#### DESCRIPTION OF THE TASK:
For the entries below, repeat exactly each line starting with the one that contains "You are a computer-use" and going on through the one that contains "Instruction: Sort by Off Box Outs header", and no others.

#### PROVIDED DATA:
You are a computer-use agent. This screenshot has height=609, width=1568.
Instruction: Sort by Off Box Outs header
...
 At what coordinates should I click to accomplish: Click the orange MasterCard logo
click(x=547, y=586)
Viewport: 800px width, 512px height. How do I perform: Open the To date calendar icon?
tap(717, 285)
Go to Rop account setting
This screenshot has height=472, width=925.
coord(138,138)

#### ANSWER SECTION:
You are a computer-use agent. This screenshot has height=609, width=1568.
Instruction: Sort by Off Box Outs header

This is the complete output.